Banking finishes 2024 strong, but less so for small banks

FDIC
Bloomberg News

Banks ended 2024 with strong earnings growth driven by lower costs, higher revenue streams, and improved investment performance, according to the Federal Deposit Insurance Corp.'s most recent Quarterly Banking Profile released Tuesday. 

The FDIC report showed that U.S. lenders maintained strong capital and liquidity positions overall, but noted that smaller banks are still disproportionately affected by rising expenses, unrealized losses and market volatility.

The FDIC's QBP for the fourth quarter of 2024 showed that banks pulled in $268.2 billion in net income last year — a 5.6% increase from 2023 — driven by lower interest expenses, higher noninterest income, and reduced losses from securities sales.

While the FDIC typically holds a press conference upon the release of the QBP, none was held to accompany Tuesday's report. 

Banks' improved financial condition continued in the fourth quarter, with FDIC-insured banks posting $66.8 billion in net income — a $1.5 billion, or 2.3%, increase from the prior quarter. FDIC says the gains were due to "recent short-term interest-rate cuts, which caused interest expenses to decline more than interest income." Net interest income — what banks earn on the spread between interest they collect and what they pay on liabilities like deposits — also benefitted from the interest rate environment, reaching $3.8 billion in the fourth quarter.

Net interest income industry-wide grew as falling rates reduced interest expenses more than income. The industry's net interest margin rose for a second straight quarter to 3.28%, surpassing pre-pandemic levels.

By contrast, financial conditions for smaller firms were more downcast than for the industry overall. The over 4,000 FDIC-insured community banks — which federal regulators define as firms with no more than $10 billion in assets — saw net income decline 6.5% from the third quarter to $6.4 billion in Q4, driven by higher noninterest and provision expenses, along with $565.9 million in realized losses on securities sales — losses that eclipsed those small firms' earnings.

Community banks saw net income decline by 2.4% to reach $25.9 billion, largely due to higher expenses. Total loans in the industry grew by $105.2 billion, or 0.8%, in the fourth quarter. This increase stemmed largely from reclassifications of certain loan products and organic growth in credit card loans and loans to non-depository financial institutions, according to the agency.

"The largest portfolio increases were reported in 'all other' loans and loans to non-depository financial institutions, largely due to reclassifications following the finalization of changes to how certain loan products should be reported," an agency release noted. "In addition to these reclassifications, credit card loans and organic growth in loans to non-depository financial institutions contributed to quarterly loan growth."

Asset quality remained generally strong despite some deterioration. The past-due and nonaccrual rate rose to 1.60% — six basis points up from the third quarter of 2024 — with credit cards and commercial real estate loans representing the biggest sources of nonpayment. The industry's fourth quarter net charge-off rate of 0.70% — 3 basis points higher than the previous quarter and 19 basis points higher than a year prior — exceeded pre-pandemic averages.

One bank —- The First National Bank of Lindsay, Oklahoma — failed in the fourth quarter, and was later acquired by First Bank & Trust Co., Duncan, OK. The Deposit Insurance Fund balance rose to $137.1 billion in the fourth quarter, with the reserve ratio reaching 1.28%, a three basis point increase from the third quarter. The FDIC says it remains on track to meet its statutory 1.35% reserve ratio target by 2028.

Forgoing a press conference on the fourth quarter's results was not the only change as of Tuesday's report. FDIC Acting Chair Travis Hill also says it will no longer disclose the total assets of banks on the Problem Bank List, but rather only the number of firms — totaling 66 in the fourth quarter, making up 1.5% of all institutions.

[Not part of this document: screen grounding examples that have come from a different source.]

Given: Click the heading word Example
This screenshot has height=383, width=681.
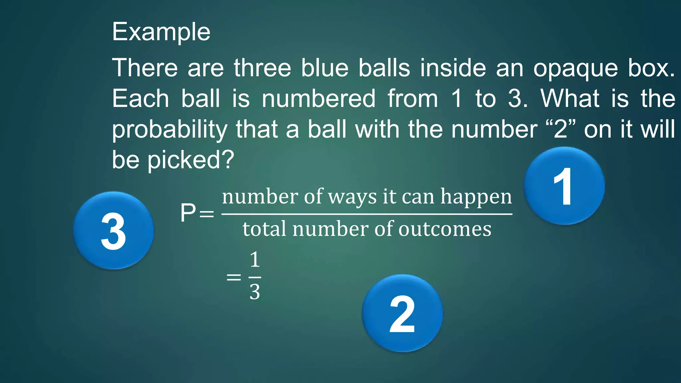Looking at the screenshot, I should pyautogui.click(x=161, y=32).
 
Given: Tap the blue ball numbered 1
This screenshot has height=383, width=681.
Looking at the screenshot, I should pyautogui.click(x=564, y=186).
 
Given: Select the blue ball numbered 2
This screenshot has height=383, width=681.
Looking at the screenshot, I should pyautogui.click(x=402, y=313).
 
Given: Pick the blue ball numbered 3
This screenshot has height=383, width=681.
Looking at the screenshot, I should pyautogui.click(x=113, y=230).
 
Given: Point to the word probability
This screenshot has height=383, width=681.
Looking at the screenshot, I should pyautogui.click(x=170, y=130).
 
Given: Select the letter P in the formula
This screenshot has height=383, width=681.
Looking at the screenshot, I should pyautogui.click(x=188, y=213).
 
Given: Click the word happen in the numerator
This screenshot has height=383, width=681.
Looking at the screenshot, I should pyautogui.click(x=476, y=197).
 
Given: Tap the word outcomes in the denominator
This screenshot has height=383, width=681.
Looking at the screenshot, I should pyautogui.click(x=445, y=229).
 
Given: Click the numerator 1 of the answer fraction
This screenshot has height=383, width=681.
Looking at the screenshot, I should pyautogui.click(x=255, y=260).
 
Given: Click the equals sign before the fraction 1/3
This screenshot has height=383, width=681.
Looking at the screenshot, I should pyautogui.click(x=233, y=277).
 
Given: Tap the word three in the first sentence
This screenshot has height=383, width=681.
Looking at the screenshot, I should pyautogui.click(x=262, y=68).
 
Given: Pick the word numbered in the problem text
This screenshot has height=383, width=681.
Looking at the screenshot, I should pyautogui.click(x=319, y=99).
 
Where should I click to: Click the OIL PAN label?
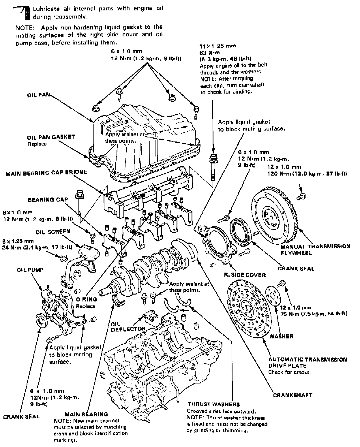point(38,95)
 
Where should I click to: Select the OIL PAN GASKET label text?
point(51,137)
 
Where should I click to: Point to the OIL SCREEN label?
point(53,232)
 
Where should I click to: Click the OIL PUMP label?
point(30,270)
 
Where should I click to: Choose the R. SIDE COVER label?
point(245,275)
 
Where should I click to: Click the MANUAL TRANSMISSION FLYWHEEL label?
point(315,250)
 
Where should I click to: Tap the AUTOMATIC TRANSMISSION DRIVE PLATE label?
point(308,362)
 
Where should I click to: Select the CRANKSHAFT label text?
point(293,395)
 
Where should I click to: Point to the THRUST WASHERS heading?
point(213,404)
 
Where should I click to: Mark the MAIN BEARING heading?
point(86,414)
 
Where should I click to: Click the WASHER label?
point(281,336)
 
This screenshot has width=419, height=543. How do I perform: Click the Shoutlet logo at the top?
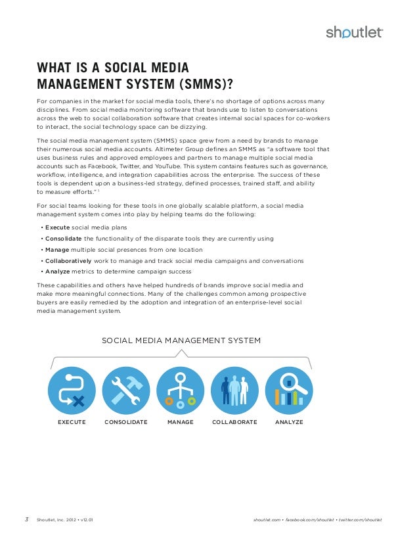tap(354, 33)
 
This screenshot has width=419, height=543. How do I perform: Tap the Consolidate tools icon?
tap(125, 390)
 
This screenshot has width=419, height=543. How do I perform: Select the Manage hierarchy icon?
tap(180, 390)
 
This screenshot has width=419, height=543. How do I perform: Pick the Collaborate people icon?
tap(234, 390)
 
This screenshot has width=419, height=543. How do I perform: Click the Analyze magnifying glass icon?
tap(289, 390)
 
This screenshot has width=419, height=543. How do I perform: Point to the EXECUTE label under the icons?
tap(72, 422)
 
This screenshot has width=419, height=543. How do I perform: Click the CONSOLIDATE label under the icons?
tap(125, 422)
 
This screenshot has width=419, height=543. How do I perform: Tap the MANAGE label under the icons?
tap(180, 422)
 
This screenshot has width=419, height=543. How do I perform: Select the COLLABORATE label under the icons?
tap(234, 422)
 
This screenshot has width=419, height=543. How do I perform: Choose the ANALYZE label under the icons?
tap(289, 422)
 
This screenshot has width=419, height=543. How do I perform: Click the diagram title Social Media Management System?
tap(181, 341)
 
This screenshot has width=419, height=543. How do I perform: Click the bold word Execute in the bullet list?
tap(57, 227)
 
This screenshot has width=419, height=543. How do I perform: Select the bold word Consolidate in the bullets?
tap(64, 238)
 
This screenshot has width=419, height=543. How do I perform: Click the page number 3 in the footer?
tap(27, 520)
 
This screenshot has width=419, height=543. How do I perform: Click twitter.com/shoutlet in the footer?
tap(361, 520)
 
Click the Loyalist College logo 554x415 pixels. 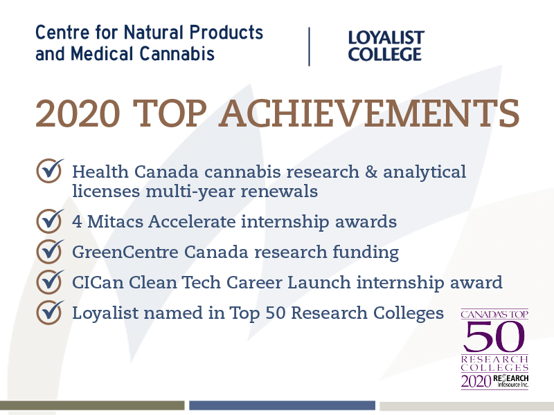pyautogui.click(x=386, y=46)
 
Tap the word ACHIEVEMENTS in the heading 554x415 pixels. pyautogui.click(x=369, y=113)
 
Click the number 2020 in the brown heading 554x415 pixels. pyautogui.click(x=78, y=113)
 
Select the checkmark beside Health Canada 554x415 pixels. pyautogui.click(x=50, y=170)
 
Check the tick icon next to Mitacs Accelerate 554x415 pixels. pyautogui.click(x=50, y=221)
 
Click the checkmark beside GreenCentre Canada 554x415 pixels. pyautogui.click(x=50, y=251)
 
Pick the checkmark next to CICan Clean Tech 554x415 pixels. pyautogui.click(x=50, y=282)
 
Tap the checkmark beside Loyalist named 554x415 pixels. pyautogui.click(x=50, y=312)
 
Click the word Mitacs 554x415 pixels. pyautogui.click(x=116, y=222)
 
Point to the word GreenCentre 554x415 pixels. pyautogui.click(x=125, y=252)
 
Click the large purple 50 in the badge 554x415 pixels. pyautogui.click(x=494, y=337)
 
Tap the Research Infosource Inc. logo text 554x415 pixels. pyautogui.click(x=511, y=381)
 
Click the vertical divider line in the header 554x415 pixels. pyautogui.click(x=309, y=46)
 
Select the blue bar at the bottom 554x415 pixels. pyautogui.click(x=282, y=405)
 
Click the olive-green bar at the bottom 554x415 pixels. pyautogui.click(x=92, y=405)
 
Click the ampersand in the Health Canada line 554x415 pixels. pyautogui.click(x=371, y=172)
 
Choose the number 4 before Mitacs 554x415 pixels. pyautogui.click(x=78, y=222)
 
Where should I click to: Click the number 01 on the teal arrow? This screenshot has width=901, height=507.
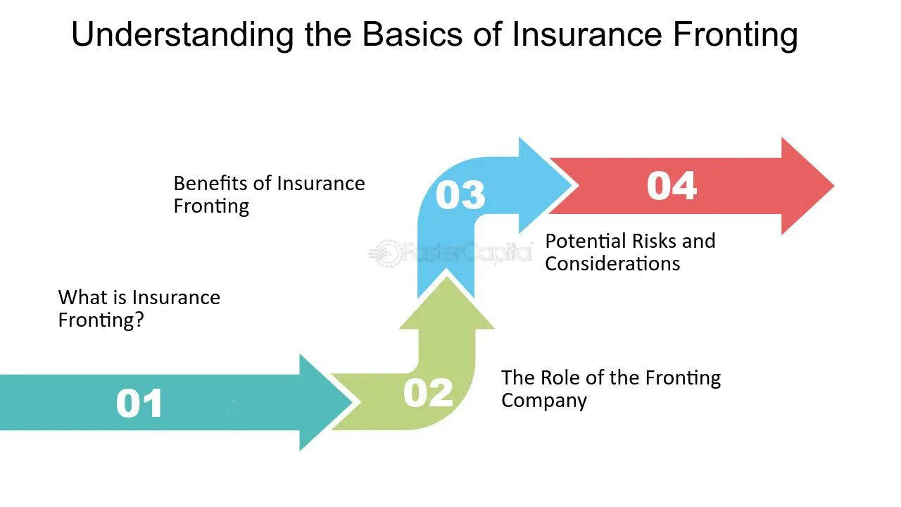pos(139,403)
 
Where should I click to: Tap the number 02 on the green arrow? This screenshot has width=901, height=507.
pos(428,392)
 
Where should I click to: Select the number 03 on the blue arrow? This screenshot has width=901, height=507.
pos(460,195)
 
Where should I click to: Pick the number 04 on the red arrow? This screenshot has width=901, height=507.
pos(672,185)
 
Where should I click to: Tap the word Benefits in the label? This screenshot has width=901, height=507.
pos(210,184)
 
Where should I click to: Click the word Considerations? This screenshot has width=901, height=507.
pos(612,264)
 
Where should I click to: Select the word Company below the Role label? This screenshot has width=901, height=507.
pos(543,401)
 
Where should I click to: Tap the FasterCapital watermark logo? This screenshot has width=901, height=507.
pos(450,252)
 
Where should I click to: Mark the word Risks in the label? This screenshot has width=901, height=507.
pos(655,242)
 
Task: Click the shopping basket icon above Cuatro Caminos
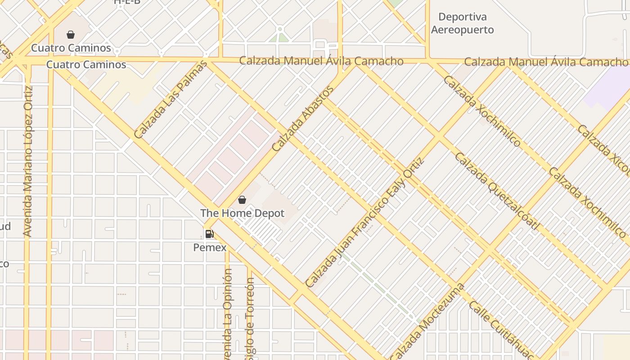[71, 35]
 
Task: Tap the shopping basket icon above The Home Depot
[242, 200]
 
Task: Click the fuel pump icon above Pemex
[209, 234]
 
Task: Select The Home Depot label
[242, 213]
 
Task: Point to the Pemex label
[210, 248]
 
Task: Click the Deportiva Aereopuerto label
[462, 23]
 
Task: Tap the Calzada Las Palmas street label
[171, 100]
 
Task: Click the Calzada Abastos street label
[303, 118]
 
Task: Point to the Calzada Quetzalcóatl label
[496, 191]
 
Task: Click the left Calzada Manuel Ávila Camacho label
[321, 61]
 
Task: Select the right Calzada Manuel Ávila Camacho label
[545, 62]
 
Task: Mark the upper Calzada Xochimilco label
[482, 111]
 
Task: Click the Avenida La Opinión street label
[228, 315]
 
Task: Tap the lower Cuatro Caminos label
[86, 65]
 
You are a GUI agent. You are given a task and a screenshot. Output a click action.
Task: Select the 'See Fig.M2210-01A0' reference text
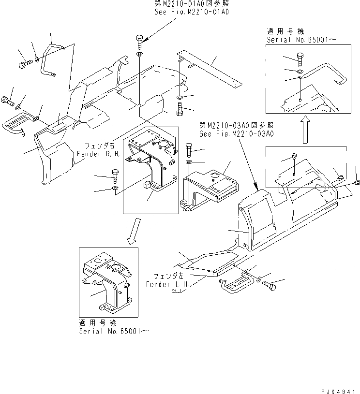(191, 10)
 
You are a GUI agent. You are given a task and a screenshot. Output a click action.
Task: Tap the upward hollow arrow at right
(305, 129)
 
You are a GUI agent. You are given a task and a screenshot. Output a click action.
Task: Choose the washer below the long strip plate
(180, 99)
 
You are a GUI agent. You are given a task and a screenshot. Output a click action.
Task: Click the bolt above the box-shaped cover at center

This decision, according to acting chair Hill, was made to avoid problems with asset disclosures. Hill said often the disclosure of the total assets held by "problem banks" can lead to misidentifications, disorderly bank runs, or hesitation by supervisors to downgrade troubled banks. Acting Chairman Travis Hill reaffirmed the FDIC's commitment to transparency but emphasized that disclosures should not compromise financial stability. The agency will continue to enhance transparency where it does not pose risks to the banking system.

"The FDIC is not disclosing total assets on the Problem Bank List as part of the QBP materials and will not do so going forward, returning to the original practice of only disclosing the total number of banks on the list," he said in a statement. "Upon becoming Acting Chairman, I issued a statement that noted the FDIC would 'expand transparency in areas that do not impact safety and soundness or financial stability.' We will continue to seek to enhance transparency in areas that do not negatively impact safety and soundness or financial stability."